• **What you have to do**
What you return should be each line of the data containing the string "Access".

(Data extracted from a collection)
>>>>
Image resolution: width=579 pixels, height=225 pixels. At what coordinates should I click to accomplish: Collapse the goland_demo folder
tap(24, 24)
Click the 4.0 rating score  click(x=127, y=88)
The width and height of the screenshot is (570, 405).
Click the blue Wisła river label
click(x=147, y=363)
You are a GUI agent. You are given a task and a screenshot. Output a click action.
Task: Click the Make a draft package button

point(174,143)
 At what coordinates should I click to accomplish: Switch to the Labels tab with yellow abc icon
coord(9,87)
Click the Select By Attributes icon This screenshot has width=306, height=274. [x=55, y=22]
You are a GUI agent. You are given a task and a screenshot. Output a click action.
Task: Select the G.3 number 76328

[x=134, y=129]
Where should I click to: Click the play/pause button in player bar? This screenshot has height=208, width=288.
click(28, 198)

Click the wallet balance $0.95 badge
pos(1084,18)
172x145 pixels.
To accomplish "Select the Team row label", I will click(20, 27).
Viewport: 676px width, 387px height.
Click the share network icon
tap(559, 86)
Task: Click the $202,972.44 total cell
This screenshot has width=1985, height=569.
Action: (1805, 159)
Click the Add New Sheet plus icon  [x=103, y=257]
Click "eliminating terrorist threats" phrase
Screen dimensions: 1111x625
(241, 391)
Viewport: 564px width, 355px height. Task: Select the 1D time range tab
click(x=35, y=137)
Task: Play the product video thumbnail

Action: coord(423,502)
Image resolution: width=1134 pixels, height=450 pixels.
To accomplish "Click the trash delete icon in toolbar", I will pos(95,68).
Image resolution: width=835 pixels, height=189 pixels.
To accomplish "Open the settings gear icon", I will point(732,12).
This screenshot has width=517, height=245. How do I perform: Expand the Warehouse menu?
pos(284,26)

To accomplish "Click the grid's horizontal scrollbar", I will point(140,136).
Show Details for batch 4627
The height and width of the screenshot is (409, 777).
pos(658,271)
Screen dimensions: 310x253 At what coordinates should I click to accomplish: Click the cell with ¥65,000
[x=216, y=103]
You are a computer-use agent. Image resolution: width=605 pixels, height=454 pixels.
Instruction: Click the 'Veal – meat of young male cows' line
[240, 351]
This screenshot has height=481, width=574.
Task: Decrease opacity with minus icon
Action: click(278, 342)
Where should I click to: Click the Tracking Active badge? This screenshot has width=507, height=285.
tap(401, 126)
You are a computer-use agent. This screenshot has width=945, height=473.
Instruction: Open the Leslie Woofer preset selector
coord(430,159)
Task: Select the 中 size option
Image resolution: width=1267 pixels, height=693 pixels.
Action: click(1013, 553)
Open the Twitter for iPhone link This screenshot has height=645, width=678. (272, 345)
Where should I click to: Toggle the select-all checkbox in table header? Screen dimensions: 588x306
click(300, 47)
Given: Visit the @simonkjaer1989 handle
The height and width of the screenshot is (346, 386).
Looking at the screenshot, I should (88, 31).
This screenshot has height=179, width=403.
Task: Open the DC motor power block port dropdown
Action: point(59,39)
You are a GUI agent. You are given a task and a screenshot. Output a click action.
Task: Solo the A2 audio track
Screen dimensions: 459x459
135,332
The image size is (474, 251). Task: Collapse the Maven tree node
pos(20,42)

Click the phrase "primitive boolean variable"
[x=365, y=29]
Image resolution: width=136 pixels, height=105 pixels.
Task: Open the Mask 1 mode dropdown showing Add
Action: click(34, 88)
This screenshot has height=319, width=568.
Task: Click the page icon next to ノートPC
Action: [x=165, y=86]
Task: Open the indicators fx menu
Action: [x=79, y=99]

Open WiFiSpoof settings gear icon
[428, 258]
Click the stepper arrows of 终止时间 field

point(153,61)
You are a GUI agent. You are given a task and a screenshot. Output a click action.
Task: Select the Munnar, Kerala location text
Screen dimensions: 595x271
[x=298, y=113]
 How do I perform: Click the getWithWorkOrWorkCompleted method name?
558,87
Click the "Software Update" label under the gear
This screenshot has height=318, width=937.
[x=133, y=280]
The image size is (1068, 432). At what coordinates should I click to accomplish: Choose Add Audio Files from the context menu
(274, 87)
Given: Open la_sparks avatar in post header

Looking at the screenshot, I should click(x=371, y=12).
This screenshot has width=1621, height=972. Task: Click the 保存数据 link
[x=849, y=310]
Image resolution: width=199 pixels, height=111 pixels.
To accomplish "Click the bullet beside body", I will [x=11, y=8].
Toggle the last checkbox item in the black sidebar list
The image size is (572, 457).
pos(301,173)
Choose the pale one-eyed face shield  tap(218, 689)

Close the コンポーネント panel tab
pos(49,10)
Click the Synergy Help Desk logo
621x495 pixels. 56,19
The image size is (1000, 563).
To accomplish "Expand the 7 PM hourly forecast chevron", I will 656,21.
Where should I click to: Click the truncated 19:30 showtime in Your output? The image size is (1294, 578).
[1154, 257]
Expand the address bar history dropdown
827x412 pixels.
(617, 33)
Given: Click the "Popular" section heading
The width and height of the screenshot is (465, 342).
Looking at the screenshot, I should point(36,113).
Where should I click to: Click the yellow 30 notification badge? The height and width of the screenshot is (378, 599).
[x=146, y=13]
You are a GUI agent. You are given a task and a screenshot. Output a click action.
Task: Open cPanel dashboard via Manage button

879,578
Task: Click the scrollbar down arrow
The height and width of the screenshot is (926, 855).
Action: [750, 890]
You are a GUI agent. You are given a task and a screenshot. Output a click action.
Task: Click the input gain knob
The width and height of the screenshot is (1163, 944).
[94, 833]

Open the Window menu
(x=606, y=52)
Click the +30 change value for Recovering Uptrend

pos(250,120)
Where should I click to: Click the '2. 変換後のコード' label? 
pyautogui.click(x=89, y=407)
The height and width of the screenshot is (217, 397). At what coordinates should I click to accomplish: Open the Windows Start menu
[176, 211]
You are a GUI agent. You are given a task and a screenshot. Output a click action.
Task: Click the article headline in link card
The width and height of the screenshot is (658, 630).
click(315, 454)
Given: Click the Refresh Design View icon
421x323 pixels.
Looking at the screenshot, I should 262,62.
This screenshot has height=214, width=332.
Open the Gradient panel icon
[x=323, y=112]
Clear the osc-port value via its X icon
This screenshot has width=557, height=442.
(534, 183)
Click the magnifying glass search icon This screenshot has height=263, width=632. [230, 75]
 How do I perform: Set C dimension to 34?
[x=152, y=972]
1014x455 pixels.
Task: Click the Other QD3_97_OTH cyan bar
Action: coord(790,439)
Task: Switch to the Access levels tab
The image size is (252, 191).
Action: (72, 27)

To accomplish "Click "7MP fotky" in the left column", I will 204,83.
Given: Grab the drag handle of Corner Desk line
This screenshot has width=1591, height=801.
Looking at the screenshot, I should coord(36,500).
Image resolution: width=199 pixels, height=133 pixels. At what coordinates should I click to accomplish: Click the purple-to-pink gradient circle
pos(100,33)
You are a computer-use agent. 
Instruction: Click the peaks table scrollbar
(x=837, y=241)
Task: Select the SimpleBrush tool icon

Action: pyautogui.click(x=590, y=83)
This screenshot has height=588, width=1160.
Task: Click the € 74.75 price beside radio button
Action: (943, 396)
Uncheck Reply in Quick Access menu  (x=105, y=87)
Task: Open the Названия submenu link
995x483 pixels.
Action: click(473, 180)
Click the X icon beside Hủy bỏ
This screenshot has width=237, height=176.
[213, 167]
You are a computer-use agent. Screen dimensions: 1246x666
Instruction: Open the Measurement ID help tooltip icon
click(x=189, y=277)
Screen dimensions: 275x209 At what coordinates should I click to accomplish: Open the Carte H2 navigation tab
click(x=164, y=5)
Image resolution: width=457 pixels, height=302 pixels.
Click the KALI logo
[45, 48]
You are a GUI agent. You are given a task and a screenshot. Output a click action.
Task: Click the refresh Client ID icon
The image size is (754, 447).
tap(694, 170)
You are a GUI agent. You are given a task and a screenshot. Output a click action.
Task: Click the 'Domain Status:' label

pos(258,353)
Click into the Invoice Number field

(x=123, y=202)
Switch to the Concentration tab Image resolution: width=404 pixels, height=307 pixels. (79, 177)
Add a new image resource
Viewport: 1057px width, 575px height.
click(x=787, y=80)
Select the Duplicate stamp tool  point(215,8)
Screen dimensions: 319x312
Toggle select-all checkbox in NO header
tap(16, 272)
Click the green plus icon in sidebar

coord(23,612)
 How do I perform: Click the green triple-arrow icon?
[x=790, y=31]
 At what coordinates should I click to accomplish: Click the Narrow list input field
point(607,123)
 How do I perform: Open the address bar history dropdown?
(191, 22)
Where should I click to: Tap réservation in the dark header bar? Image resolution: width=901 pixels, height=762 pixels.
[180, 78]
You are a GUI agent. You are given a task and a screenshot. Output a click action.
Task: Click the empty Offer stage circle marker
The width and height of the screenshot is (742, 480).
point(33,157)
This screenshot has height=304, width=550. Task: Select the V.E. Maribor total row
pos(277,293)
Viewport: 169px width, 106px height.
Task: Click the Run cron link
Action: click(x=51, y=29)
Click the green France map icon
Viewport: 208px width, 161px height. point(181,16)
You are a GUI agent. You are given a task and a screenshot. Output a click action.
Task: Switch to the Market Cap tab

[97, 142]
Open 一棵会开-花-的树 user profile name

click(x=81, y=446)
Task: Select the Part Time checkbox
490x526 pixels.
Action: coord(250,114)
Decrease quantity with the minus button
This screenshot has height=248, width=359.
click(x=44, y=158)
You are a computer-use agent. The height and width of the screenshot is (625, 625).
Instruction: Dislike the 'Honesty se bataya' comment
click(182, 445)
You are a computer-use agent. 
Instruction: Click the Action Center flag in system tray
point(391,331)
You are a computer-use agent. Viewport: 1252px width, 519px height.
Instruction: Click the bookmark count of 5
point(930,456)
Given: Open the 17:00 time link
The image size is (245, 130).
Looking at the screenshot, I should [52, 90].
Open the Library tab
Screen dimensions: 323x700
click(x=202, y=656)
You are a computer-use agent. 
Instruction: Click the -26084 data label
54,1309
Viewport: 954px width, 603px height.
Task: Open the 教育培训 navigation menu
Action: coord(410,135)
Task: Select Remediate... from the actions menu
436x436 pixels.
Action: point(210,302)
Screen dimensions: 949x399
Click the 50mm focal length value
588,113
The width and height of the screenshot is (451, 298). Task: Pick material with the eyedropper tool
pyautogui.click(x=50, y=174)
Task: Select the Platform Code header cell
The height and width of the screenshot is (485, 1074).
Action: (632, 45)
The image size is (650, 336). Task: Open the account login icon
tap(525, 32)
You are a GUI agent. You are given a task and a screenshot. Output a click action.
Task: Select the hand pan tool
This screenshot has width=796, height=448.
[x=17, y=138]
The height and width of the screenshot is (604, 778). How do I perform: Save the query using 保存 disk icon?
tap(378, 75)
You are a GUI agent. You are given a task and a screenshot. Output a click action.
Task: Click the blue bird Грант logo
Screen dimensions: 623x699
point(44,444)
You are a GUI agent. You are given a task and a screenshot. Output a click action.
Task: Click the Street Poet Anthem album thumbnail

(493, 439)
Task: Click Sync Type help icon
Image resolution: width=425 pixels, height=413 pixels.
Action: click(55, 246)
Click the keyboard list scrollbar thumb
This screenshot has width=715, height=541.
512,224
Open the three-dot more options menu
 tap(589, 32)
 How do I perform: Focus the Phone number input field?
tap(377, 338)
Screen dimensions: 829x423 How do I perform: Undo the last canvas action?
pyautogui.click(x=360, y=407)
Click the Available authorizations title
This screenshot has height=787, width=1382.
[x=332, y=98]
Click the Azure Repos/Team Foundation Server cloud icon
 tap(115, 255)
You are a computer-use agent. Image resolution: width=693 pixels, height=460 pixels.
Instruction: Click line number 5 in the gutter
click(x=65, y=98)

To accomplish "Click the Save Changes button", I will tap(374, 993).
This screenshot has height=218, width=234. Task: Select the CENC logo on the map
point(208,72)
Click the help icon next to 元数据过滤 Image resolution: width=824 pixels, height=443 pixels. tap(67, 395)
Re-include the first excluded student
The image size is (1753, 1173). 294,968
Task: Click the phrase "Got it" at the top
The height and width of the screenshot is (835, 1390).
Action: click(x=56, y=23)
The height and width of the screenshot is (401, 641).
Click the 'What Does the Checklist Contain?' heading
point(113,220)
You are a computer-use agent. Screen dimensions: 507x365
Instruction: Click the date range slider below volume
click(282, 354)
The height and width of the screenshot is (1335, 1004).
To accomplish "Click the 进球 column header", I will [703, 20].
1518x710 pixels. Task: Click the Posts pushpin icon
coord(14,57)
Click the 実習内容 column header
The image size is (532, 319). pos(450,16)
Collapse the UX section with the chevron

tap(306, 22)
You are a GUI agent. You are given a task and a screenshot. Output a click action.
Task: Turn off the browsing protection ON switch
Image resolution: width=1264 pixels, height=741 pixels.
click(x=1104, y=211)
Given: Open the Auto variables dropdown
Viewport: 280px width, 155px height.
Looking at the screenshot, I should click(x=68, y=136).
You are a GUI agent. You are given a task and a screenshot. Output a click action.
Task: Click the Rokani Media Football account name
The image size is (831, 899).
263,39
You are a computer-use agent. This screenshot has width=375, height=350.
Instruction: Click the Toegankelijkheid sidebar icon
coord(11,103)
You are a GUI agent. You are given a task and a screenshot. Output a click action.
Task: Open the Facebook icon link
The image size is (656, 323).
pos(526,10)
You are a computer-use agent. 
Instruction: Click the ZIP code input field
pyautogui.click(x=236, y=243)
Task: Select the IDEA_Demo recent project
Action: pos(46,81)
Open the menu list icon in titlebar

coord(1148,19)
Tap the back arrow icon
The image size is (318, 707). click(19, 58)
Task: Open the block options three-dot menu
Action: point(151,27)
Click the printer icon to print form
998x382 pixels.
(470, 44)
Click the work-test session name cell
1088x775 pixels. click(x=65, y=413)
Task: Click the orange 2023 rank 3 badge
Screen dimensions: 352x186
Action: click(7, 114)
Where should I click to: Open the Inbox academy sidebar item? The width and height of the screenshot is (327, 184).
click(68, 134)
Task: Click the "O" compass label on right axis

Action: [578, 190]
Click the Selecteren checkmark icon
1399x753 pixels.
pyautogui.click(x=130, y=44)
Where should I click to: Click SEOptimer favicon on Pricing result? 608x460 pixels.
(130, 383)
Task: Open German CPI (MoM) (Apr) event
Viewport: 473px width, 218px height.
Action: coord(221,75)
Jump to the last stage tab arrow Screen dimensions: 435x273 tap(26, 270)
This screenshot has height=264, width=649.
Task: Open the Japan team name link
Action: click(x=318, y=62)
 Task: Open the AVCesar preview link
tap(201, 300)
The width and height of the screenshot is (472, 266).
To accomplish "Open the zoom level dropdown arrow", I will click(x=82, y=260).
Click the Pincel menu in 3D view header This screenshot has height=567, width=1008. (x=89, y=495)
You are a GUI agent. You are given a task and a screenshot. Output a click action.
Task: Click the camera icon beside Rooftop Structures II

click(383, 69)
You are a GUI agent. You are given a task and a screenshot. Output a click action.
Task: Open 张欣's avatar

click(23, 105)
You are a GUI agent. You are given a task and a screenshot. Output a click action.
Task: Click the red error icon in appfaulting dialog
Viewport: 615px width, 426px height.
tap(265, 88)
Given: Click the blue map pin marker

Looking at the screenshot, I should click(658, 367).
<<<<
• **Solution for this problem**
Task: Switch to the Access levels tab
Uncheck Reply in Quick Access menu  (x=105, y=87)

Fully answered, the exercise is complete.